Sat, Apr 14, 2012 - Page 12 News List

KMT lawmaker offers tax alternative

EQUITABLE TAXATION:The MOF’s scheme drew mixed reviews, with Legislator Tseng Chu-wei saying his plan would be fairer, while Christina Liu defended the proposal

By Amy Su and Shih Hsiu-chuan  /  Staff Reporters

Chinese Nationalist Party (KMT) Legislator Tseng Chu-wei (曾巨威) yesterday introduced his own version of the securities and futures tax, one day after the Ministry of Finance (MOF) announced its proposed draft bill.

Tseng, who is also a professor of finance at National Chengchi University, said his proposal would be more in line with the “ability-to-pay” principle, as well as the spirit of fairness and justice.

Tseng said he would seek support from other lawmakers in getting his version passed.
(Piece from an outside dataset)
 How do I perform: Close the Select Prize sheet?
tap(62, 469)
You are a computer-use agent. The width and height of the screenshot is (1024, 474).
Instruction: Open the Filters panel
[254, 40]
Two members of a ministry-based task force on taxation and finance — Anti-Poverty Alliance convener Chien Hsi-chieh and Sun Ke-nan (孫克難), an associate professor of taxation at National Taipei College of Business — voiced support for Tseng’s plan.

“Since most of the members reached a consensus on fully and directly imposing a securities tax on institutional investors, the ministry should not keep the structure of the current alternative minimum tax [AMT] as in its version,” Sun told a media briefing.

“I will definitely refuse to endorse the ministry’s draft version,” Chien said.

On Thursday night, the ministry announced a proposal to levy a 20 percent tax on individual investors who make more than NT$3 million (US$101,600) in annual securities gains, as well as a 12 percent tax on domestic institutional investors if their holdings of stock, futures and options increase by more than NT$500,000 a year.

The differences between Tseng’s and the ministry’s proposal involved both institutional and individual investors.

Under Tseng’s proposal, institutional investors would pay 17 percent tax on their securities and futures profit, the same rate as the business income tax, while the amount to be taxed could be offset against losses.

For individual investors, his plan is for them to combine their securities and futures profits, with a progressive tax rate between 5 percent and 40 percent, the same as the income tax rate.

Only those who sell initial public offering (IPO) investments for the first time after the listing or earn more than NT$3 million before including securities investments would declare their securities profits and be taxed under Tseng’s plan.

People earning less than NT$500,000 without counting in securities investments, but making at least NT$50 million in securities transactions a year, would also be included in the list.

Tseng said his proposal would ensure that all of the so-called “accredited investors” would pay the securities income tax they deserve.

To encourage long-term investments, individual and institutional investors that hold their investments for more than two years, could deduct half their profits under Tseng’s plan, compared with the five-year deal set by the ministry.

Meanwhile, KMT Legislator Lai Shyh-bao (賴士葆) backed the ministry’s proposal, saying it would not affect 80 percent of retail investors in the market while taxing those who make more profits.

“However, there are some details that need to be discussed,” Lai said. “For example, it is worth discussing whether the tax rate could be cut in half if investors hold stocks for more than five years or whether it’s necessary to lower the security transaction tax when a securities tax is put in place,” he said.

KMT Legislator Lo Ming-tsai (羅明才) said imposing a securities tax would be a great inconvenience and suggested increasing the 0.3 percent security transaction tax by 0.1 percent, which he said would generate an additional tax revenue of NT$40 billion annually.